Carrières, côté environnement

publié le 5 novembre 2009 (modifié le 11 novembre 2009)

 

COLAS_520-589_carrieres_300x200_cle644723.jpg
COLAS_520-589_carrieres_300x200_cle644723.jpg
© COLAS

Les carrières produisent l’une des principales matières premières utilisées par les Travaux publics : les granulats. Ces fragments de roche d’un diamètre inférieur à 150 mm sont utilisés notamment pour la fabrication des routes, des voies ferrées (ballasts) ou du béton.
Leur influence sur le paysage, ainsi que le fait qu’il s’agisse de matériaux non renouvelables, a amené le législateur à leur imposer une réglementation très exigeante en matière d’environnement et de développement durable au sens large.

Des exigences importantes

Il faut veiller à ce que :

  • les sites puissent être exploités durablement afin de soutenir l’activité économique,
  • l’accès aux gisements soit le plus proche possible des lieux d’utilisation du matériau, afin de limiter les nuisances liées aux transports,
  • l’exploitation du site ne nuise pas aux ressources hydriques de la région, tant en termes de pollution que de modification du régime des cours d’eau.
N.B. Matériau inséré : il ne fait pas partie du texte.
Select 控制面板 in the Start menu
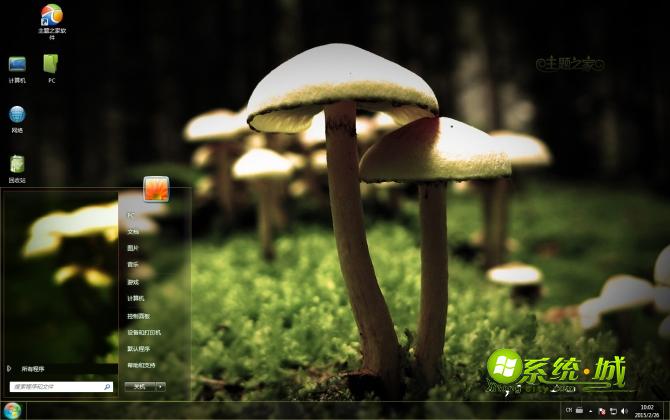 (138, 315)

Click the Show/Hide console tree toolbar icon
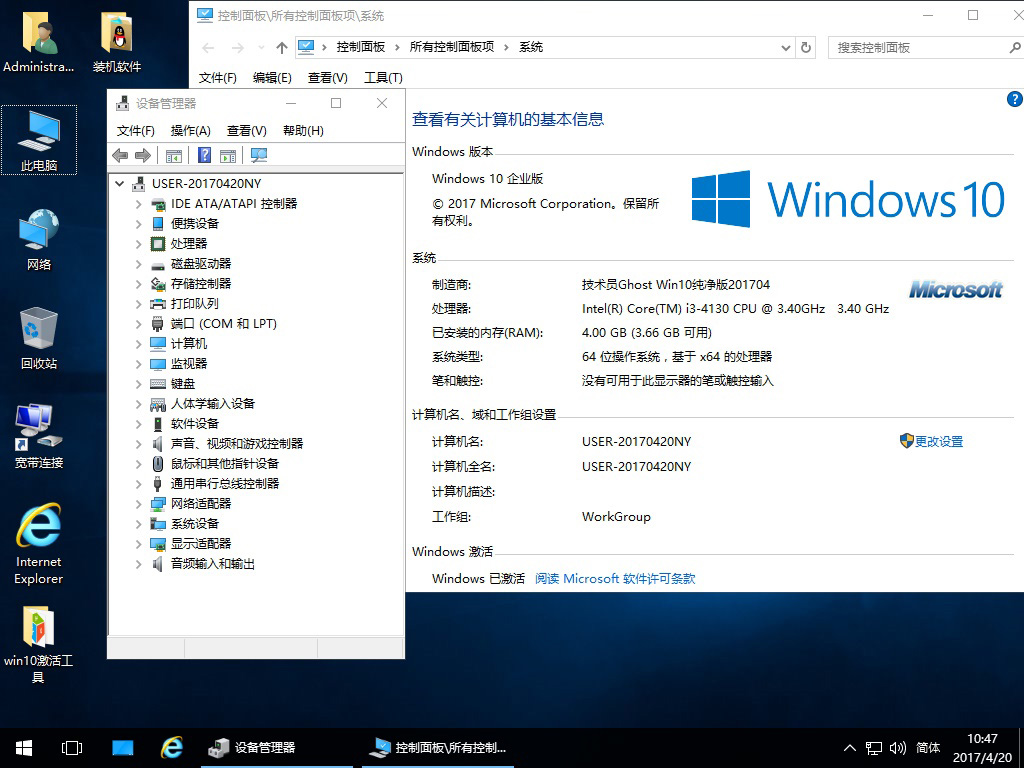coord(174,155)
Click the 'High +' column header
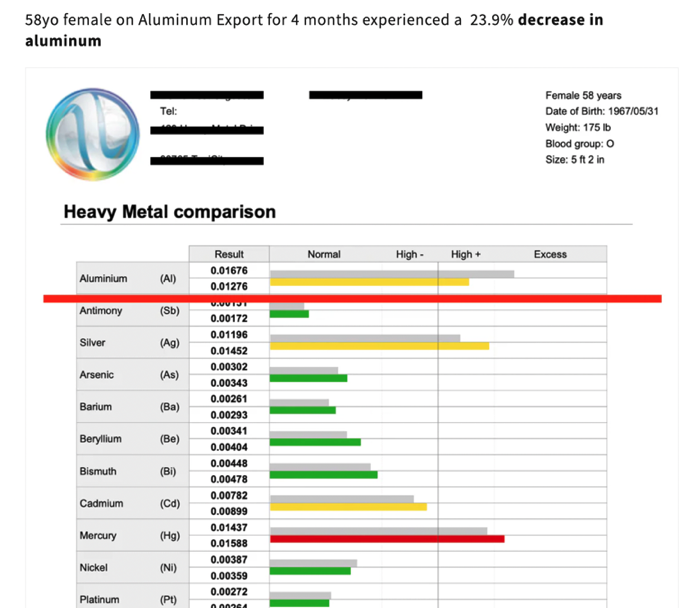The width and height of the screenshot is (694, 608). [466, 254]
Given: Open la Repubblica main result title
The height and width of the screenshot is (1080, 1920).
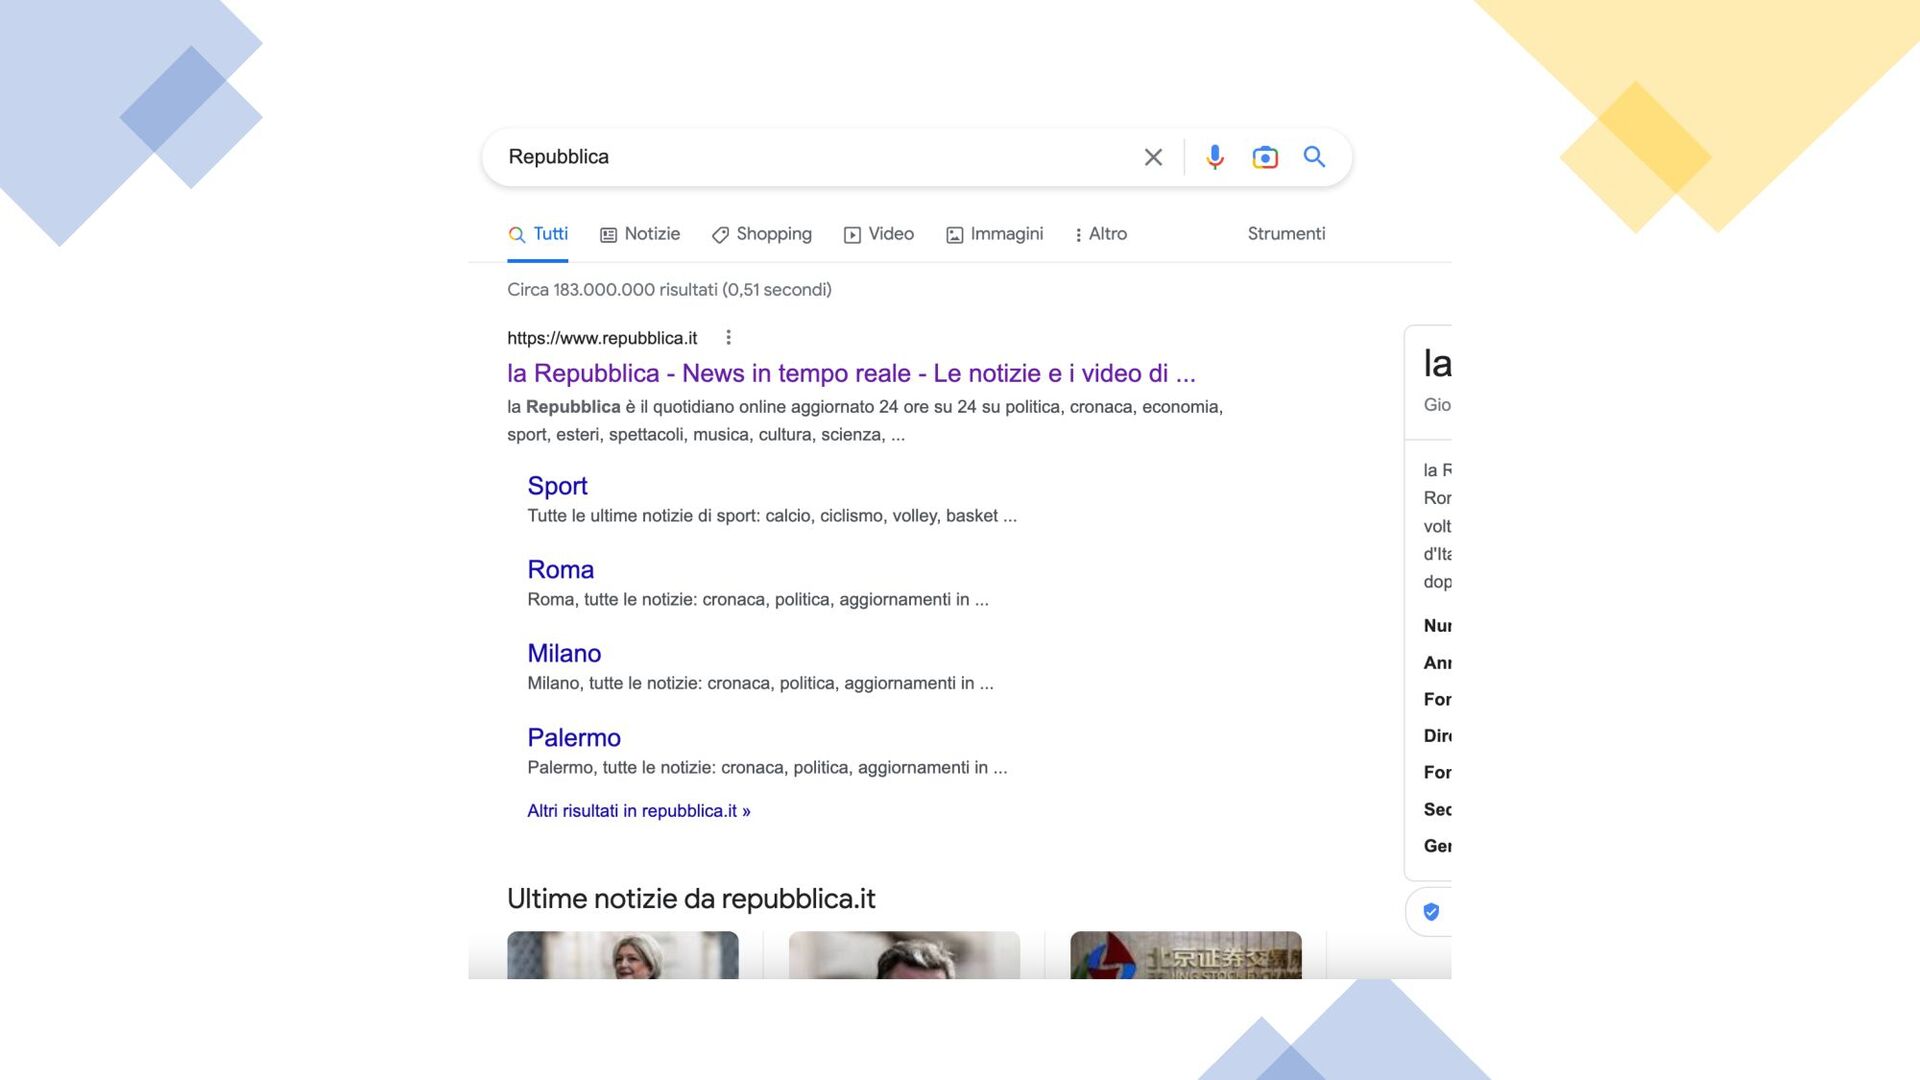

Pour ce faire, la réglementation encadre strictement leur activité. Depuis la loi du 4 janvier 1993 et le décret du 9 juin 1994, les carrières font ainsi partie des installations classées, nécessitant enquête publique et étude d’impact.

D’autres textes (Code de l’Environnement, loi SRU...) sont venus compléter ces exigences.
Les Commissions Départementales de la Nature, des Paysages et des Sites assurent le recensement des ressources disponibles et veillent au respect de la réglementation :

  • durée définie ne dépassant pas trente ans,
  • zone définie en superficie comme en profondeur,
  • production annuelle définie en tonnage,
  • remise en état du site en fin de vie,
  • obligation de constitution d’un fonds financier permettant d’assurer cette remise en état en cas de défaillance de l’exploitant.
unicem_dd_193x300_cle27812f.jpg
unicem_dd_193x300_cle27812f.jpg
© UNICEM

Des havres de biodiversité

Le respect de ces contraintes a amené les exploitants à réaliser de véritables prouesses en matière de préservation de l’environnement et de qualité de vie pour les riverains.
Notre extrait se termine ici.